Oct 202014
 

Fat Burning Workout

10 exercises in this fat burning workout and each one is minute long (40 secs workout and 20 secs rest).

Fat Burning Workout

Fat Burning Workout

Do warm up for 5 to 10 mins by jogging on the spot before fat burning workout.

1. Jumping Jacks
Get in standing position. Jump on position and spread your legs and arms (over head) in and out during jump. Do jumping jacks for 40 secs.

Have a rest for 20 secs.

2. Push Up
Get down on front on floor. Lift your body up in the air balancing on your palms and toes. Bring your body down until the chest nearly touches the floor then get back in the air.

Have a rest for 20 secs.

3. Mountain Climbers
Get on plank position supporting on your palms and toes but keep less gap between arms and legs. Bring your knees at front to chest one by one as fast as you can. Do mountain climbers for 40 secs.

Have a rest for 20 secs.

4. Alternate Lunges
Get on standing position. Take your one leg at front, touch the floor with knee by folding the knee, bend other leg knee to the floor for support then get back in original position. Keep your torso straight. Do same with other leg. Do alternate lunges for 40 secs.

Have a rest for 20 secs.

5. High Knees
Get in standing position. Now get running on same place by taking your knees high. Do the high knees exercise for 40 secs.

Have a rest for 20 secs.

6. Tricep Dips
Lie on your back. Take your arm a little back and keep your palms on floor. Fold the knees and keep your legs on floor. Now lift your body up in the air and bring it down without touching the floor. Do tricep dips for 40 secs.

Have a rest for 20 secs.

7. Burpees
Get in standing position. Jump taking your arms up over head. Then get on floor holding floor with your palms and take legs back. Now bring the leg in middle and get back in stand up. Do burpees for 40 secs.

Have a rest for 20 secs.

8. Squats
Stand up and keep a little gap between your legs then get your body down taking your back out like sitting on chair.
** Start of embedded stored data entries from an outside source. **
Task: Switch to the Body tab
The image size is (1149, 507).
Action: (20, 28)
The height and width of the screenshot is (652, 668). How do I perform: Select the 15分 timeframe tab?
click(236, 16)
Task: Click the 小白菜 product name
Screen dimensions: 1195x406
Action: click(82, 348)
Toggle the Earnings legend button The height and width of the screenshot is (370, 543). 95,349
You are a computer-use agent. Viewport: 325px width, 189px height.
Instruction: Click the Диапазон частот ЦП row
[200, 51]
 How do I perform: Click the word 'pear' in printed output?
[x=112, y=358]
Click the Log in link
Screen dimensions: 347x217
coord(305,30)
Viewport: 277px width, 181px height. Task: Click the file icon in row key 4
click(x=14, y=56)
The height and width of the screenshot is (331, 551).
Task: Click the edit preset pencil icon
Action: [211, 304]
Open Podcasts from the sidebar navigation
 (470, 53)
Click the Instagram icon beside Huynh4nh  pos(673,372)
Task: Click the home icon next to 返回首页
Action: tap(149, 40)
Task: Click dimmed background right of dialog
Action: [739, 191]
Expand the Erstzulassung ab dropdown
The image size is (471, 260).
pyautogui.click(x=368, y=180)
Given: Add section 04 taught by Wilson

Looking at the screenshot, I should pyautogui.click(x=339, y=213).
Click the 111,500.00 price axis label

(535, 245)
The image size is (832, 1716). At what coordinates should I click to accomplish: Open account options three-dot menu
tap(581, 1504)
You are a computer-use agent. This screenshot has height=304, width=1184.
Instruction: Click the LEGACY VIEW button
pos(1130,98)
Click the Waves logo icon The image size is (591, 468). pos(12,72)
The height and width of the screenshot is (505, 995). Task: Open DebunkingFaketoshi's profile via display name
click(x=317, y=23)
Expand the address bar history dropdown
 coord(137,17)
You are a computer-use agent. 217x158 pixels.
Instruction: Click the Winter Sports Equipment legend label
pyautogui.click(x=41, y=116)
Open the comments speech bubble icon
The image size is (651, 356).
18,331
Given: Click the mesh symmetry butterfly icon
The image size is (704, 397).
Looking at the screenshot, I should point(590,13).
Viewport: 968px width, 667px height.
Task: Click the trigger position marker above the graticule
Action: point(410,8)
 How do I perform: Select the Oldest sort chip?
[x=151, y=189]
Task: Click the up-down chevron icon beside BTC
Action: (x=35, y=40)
Do squats for 40 secs.

Have a rest for 20 secs.

9. Plank
Lie on your front on yoga mat. Lift your body up balancing on your forearms and toes. Stay in this position for 40 secs.

Have a rest for 20 secs.

10. Spiderman Plank
Get on plank position balancing on your forearms and toes. Bring your leg one by one on side by your waistline.

Have a rest for 60 secs and repeat whole set of this fat burning workout for two times with 60 secs rest in between 2 sets.

Do this fat burning workout for 4-6 weeks and see the results yourself!